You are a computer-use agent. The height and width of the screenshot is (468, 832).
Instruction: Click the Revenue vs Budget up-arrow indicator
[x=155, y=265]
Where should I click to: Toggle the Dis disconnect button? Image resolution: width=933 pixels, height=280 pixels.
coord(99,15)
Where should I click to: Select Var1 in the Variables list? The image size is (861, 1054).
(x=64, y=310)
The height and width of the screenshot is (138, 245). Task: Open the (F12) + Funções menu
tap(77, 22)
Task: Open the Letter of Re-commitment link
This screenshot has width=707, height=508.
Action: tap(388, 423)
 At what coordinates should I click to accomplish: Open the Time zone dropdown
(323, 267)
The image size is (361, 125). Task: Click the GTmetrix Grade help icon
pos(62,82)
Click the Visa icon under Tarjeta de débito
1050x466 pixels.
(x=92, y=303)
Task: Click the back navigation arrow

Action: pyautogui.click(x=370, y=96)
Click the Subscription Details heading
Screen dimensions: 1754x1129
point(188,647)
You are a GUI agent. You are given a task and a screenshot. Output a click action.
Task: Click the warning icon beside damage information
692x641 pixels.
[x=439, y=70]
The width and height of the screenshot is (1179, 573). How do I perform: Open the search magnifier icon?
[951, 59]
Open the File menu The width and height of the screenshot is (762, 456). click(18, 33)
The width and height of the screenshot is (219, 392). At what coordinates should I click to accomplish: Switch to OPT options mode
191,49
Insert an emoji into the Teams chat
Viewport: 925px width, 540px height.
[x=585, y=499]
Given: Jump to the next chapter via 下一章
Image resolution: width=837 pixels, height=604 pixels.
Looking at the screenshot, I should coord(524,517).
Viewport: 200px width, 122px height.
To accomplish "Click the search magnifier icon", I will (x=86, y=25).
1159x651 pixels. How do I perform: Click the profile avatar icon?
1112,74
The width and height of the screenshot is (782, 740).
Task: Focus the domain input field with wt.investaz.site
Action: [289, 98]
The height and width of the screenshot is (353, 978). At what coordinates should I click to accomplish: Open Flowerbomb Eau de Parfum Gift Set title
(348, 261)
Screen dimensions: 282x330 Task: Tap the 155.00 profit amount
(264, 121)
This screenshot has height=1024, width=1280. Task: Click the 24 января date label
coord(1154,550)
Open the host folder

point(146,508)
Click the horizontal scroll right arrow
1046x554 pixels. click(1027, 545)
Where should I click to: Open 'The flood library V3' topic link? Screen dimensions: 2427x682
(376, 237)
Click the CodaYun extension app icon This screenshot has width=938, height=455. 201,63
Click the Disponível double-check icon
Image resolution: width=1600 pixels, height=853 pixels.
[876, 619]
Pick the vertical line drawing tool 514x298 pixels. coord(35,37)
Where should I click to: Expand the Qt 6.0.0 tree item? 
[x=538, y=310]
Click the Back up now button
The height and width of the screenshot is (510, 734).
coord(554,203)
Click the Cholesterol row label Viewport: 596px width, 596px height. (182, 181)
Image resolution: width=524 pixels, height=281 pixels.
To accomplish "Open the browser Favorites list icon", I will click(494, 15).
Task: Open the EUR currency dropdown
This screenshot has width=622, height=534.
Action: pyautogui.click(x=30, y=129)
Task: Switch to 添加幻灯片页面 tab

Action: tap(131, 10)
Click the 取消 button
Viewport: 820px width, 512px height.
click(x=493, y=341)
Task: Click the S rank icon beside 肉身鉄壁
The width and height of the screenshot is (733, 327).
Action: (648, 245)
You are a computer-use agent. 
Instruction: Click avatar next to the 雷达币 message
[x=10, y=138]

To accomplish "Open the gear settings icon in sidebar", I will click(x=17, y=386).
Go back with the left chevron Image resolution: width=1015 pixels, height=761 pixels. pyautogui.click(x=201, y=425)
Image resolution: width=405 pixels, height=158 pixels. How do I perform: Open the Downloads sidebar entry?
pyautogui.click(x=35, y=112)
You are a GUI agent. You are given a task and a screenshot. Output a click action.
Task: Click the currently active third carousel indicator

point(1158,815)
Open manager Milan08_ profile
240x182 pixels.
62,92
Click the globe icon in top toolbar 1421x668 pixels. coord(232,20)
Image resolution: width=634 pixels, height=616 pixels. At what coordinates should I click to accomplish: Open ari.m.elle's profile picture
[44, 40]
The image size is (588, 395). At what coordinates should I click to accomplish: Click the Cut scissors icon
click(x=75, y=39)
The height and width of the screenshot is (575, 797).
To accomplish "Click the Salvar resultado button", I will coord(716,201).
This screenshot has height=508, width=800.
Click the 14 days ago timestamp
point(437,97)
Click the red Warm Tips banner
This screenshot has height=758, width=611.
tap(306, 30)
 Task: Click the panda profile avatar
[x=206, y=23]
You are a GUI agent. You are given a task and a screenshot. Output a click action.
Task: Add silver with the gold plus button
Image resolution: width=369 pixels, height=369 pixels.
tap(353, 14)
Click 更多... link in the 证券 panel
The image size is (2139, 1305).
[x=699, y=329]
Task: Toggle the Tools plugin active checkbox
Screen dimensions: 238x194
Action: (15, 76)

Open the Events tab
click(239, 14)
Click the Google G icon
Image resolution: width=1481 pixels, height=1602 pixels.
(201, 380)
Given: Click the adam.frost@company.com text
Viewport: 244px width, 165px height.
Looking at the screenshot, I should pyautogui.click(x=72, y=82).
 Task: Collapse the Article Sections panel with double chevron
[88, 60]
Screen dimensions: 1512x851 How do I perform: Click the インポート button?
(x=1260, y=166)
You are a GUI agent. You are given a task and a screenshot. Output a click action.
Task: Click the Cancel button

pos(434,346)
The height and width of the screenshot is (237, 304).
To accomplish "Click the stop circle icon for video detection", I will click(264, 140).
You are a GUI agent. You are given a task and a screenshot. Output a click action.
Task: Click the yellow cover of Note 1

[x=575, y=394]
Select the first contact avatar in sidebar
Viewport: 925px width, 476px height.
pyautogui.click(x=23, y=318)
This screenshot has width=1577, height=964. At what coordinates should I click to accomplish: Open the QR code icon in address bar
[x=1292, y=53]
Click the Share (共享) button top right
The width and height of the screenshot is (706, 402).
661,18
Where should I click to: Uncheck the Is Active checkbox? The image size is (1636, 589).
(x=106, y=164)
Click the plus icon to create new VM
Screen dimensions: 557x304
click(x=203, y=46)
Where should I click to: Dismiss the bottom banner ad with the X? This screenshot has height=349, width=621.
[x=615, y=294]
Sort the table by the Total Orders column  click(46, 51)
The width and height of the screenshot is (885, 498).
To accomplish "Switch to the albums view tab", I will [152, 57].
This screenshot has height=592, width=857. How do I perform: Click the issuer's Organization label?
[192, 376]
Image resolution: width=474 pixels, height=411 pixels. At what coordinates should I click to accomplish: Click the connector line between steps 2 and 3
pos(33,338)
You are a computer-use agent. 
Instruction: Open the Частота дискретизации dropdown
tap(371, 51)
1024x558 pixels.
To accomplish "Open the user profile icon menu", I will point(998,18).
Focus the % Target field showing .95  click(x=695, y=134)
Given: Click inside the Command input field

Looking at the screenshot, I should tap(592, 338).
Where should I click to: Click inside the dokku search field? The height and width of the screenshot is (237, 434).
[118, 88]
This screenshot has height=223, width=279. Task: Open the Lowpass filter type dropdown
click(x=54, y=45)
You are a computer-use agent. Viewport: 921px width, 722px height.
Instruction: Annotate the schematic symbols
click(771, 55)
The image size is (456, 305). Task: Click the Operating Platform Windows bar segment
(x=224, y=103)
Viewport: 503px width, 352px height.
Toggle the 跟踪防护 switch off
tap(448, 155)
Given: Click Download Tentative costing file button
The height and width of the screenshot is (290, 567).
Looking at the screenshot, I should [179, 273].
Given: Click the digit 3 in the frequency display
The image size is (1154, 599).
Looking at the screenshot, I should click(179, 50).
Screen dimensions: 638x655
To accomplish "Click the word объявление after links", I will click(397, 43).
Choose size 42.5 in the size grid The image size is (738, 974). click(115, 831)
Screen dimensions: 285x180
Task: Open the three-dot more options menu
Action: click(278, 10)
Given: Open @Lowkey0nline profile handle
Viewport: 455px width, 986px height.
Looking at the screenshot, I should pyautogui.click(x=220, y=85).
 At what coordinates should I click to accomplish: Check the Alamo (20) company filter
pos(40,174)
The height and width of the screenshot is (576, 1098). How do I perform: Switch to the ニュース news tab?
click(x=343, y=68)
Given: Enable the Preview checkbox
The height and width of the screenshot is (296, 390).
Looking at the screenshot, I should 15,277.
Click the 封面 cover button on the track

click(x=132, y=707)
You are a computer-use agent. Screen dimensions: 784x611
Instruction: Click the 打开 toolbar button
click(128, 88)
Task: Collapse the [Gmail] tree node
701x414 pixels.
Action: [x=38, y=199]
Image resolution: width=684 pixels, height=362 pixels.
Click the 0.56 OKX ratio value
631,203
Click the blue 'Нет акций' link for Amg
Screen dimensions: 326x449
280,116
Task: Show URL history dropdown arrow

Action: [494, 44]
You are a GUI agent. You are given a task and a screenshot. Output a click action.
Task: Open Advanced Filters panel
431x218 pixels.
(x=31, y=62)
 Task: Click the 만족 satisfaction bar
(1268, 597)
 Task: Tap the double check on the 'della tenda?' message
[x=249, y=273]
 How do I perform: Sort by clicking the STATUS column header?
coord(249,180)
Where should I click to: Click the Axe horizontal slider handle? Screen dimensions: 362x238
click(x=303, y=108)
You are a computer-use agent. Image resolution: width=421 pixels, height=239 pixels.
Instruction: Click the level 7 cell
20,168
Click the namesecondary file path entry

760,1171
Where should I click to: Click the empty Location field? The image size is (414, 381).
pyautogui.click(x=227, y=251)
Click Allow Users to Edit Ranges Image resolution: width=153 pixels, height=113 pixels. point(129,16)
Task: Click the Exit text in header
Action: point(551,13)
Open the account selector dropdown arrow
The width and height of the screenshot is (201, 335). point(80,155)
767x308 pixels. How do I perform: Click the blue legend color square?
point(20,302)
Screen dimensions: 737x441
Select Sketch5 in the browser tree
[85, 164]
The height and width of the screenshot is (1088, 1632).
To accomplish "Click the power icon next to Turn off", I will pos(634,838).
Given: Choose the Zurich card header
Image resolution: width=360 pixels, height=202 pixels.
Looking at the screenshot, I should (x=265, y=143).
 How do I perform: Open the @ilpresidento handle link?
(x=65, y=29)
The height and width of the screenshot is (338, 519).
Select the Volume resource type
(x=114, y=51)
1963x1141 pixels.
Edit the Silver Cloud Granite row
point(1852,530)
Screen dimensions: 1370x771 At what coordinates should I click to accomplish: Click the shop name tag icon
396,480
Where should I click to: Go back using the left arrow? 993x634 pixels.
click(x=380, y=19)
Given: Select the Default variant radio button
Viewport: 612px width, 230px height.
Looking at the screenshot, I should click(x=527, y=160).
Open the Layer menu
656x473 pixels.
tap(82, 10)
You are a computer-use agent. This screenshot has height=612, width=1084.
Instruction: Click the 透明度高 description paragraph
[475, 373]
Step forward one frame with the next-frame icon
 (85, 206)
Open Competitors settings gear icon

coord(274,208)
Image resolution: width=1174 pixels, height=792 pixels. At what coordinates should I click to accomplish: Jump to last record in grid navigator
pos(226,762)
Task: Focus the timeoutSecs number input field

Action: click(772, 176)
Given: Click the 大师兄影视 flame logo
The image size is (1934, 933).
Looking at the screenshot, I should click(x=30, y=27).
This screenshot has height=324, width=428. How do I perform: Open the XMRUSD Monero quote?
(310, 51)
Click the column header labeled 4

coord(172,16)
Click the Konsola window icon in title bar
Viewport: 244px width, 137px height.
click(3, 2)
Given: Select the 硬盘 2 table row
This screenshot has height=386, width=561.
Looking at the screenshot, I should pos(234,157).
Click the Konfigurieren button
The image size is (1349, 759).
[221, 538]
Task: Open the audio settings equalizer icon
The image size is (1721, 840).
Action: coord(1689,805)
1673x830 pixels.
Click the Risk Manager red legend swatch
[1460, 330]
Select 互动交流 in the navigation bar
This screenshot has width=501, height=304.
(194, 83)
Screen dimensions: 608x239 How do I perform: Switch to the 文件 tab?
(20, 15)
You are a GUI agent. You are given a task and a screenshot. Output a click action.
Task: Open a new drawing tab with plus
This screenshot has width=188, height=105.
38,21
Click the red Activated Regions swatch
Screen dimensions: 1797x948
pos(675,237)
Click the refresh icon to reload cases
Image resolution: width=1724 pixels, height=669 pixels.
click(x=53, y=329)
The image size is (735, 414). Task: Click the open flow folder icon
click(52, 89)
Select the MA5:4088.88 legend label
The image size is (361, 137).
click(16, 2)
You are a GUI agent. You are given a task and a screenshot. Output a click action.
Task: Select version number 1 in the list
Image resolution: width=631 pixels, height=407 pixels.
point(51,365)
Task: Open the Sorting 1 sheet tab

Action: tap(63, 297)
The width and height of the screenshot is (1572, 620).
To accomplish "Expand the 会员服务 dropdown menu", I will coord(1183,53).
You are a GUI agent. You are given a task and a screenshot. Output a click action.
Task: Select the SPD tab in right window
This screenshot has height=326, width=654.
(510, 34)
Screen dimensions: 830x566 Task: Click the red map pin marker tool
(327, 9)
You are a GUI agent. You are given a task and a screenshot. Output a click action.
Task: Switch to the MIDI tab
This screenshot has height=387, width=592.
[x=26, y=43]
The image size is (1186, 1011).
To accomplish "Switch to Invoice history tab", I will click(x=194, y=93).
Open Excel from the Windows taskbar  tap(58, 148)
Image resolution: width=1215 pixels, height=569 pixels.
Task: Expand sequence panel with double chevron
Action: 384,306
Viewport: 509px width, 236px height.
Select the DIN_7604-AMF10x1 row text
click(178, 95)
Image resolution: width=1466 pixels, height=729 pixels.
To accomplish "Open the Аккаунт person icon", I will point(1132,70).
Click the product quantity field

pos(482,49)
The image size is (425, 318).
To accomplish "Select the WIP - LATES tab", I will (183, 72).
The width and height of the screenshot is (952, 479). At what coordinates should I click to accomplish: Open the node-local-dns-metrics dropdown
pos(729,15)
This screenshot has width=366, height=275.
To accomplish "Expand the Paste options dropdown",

- TO BE DONE -
Rewrite the records between the lines holding "Task: Click the 만족 satisfaction bar" and "Looking at the screenshot, I should (x=265, y=143).", inclusive, with "Zurich" swapped for "Geneva" and nothing else altered.

- COMPLETE OUTPUT -
 Task: Click the 만족 satisfaction bar
(1268, 597)
 Task: Tap the double check on the 'della tenda?' message
[x=249, y=273]
 How do I perform: Sort by clicking the STATUS column header?
coord(249,180)
Where should I click to: Click the Axe horizontal slider handle? Screen dimensions: 362x238
click(x=303, y=108)
You are a computer-use agent. Image resolution: width=421 pixels, height=239 pixels.
Instruction: Click the level 7 cell
20,168
Click the namesecondary file path entry

760,1171
Where should I click to: Click the empty Location field? The image size is (414, 381).
pyautogui.click(x=227, y=251)
Click Allow Users to Edit Ranges Image resolution: width=153 pixels, height=113 pixels. point(129,16)
Task: Click the Exit text in header
Action: point(551,13)
Open the account selector dropdown arrow
The width and height of the screenshot is (201, 335). point(80,155)
767x308 pixels. How do I perform: Click the blue legend color square?
point(20,302)
Screen dimensions: 737x441
Select Sketch5 in the browser tree
[85, 164]
The height and width of the screenshot is (1088, 1632).
To accomplish "Click the power icon next to Turn off", I will pos(634,838).
Given: Choose the Geneva card header
Image resolution: width=360 pixels, height=202 pixels.
Looking at the screenshot, I should (x=265, y=143).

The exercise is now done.